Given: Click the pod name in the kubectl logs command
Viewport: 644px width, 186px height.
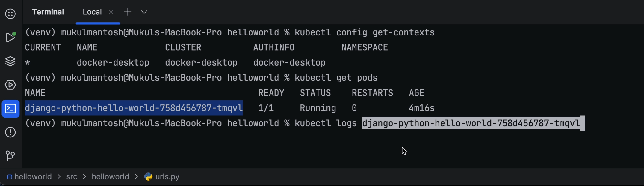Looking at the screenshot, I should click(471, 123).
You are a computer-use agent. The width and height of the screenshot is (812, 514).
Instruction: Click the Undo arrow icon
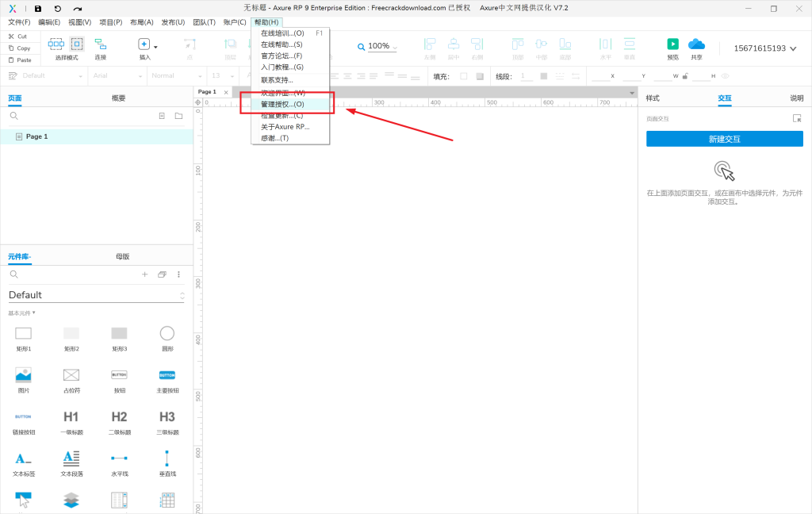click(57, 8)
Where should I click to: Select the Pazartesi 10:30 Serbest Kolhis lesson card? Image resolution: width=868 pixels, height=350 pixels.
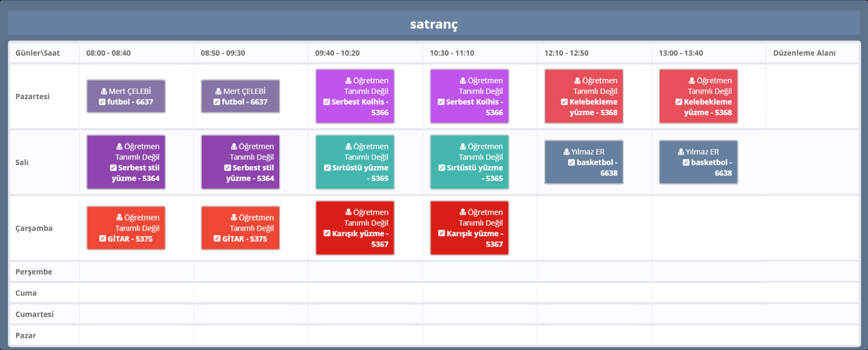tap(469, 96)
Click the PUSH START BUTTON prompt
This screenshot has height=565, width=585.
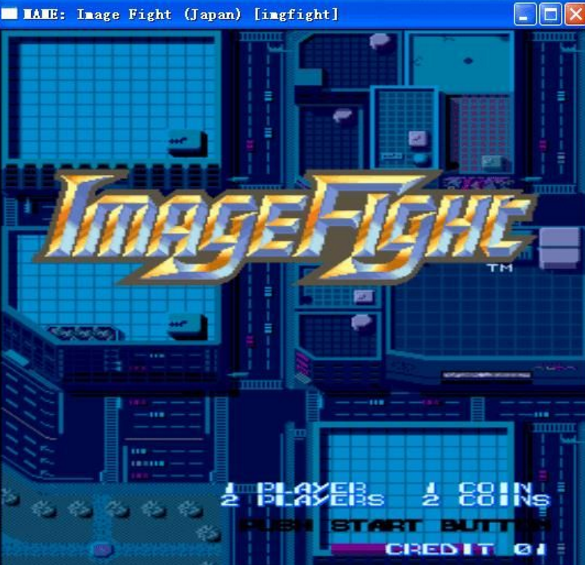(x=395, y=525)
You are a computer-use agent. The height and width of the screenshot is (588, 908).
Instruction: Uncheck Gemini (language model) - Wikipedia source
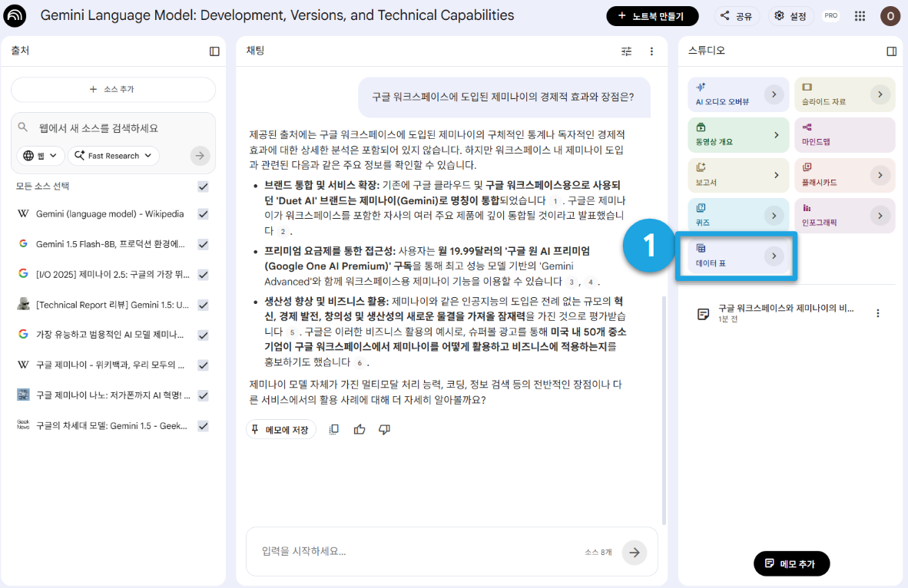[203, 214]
_ _ _ _
*WORK TO COMPLETE*:
All of the material above must be retyped exactly, line for line, with the images dropped.

*RESULT OF THE TASK*:
Given: Click the pod name in the kubectl logs command
Viewport: 644px width, 186px height.
Looking at the screenshot, I should click(471, 123).
You are a computer-use agent. The width and height of the screenshot is (812, 514).
Instruction: Click the Undo arrow icon
click(57, 8)
Where should I click to: Select the Pazartesi 10:30 Serbest Kolhis lesson card? Image resolution: width=868 pixels, height=350 pixels.
tap(469, 96)
Click the PUSH START BUTTON prompt
This screenshot has height=565, width=585.
(x=395, y=525)
You are a computer-use agent. The height and width of the screenshot is (588, 908).
Instruction: Uncheck Gemini (language model) - Wikipedia source
[203, 214]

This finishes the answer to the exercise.